February 23, 2011 – Breaking News: A study published today in the Journal of the American Medical Association reports that the long-term use of bisphosphonates such as Actonel, Aredia, Boniva, Fosamax, and Zometa increases the risk for atypical (subtrochanteric or femoral shaft) fractures in older women.
The crux of the study evaluated the link between hospitalization for a subtrochanteric or femoral shaft fracture and the duration of bisphosphonate therapy. After starting bisphosphonate therapy, 716 women had a subtrochanteric or femoral shaft fracture, and 9,723 women had a typical osteoporotic fracture of the intertrochanteric region or femoral neck. The study found that the risk for these fractures was increased among women treated with bisphosphonates for at least 5 years vs those who had only transient use.

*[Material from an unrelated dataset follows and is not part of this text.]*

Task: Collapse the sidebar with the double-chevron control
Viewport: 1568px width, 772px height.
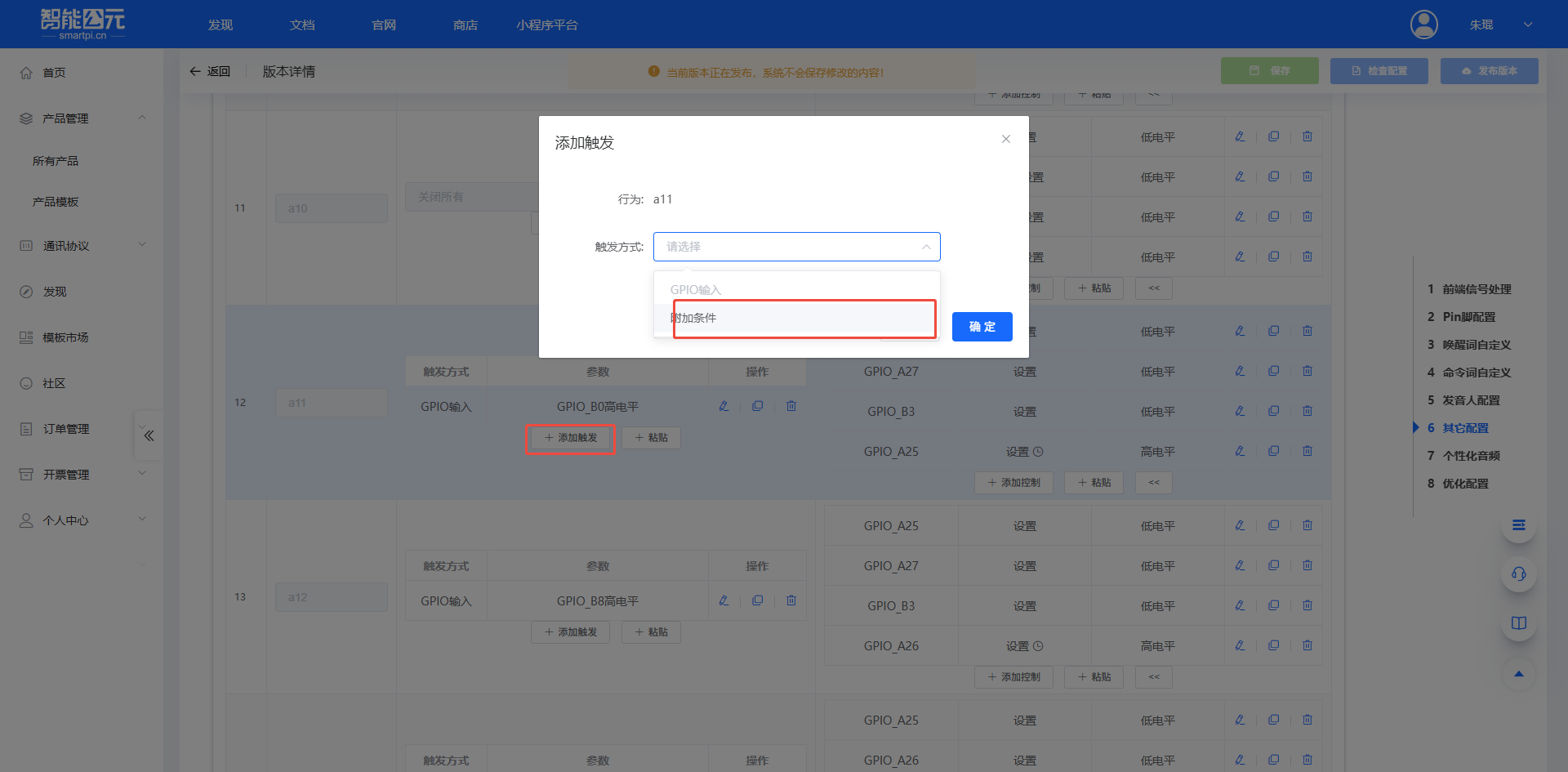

Among women taking bisphosphonates for longer than 5 years, more than half of subtrochanteric or femoral shaft fractures could be attributed to extended bisphosphonate use. Additional analysis suggested that if no patient received more than 5 years of bisphosphonate exposure, approximately 1 of every 10 cases of subtrochanteric or femoral shaft fractures in the population might be prevented.
“These findings also highlight the need for a thoughtful assessment of individual risk of fracture when considering extended bisphosphonate therapy and that long-term use of these drugs may warrant reconsideration, especially in patients at relatively low risk of fracture,” the study authors conclude.
In October 2010, the U.S. Food & Drug Administration (FDA) required bisphosphonate labels to include a warning regarding an increased risk for subtrochanteric or femoral shaft fractures.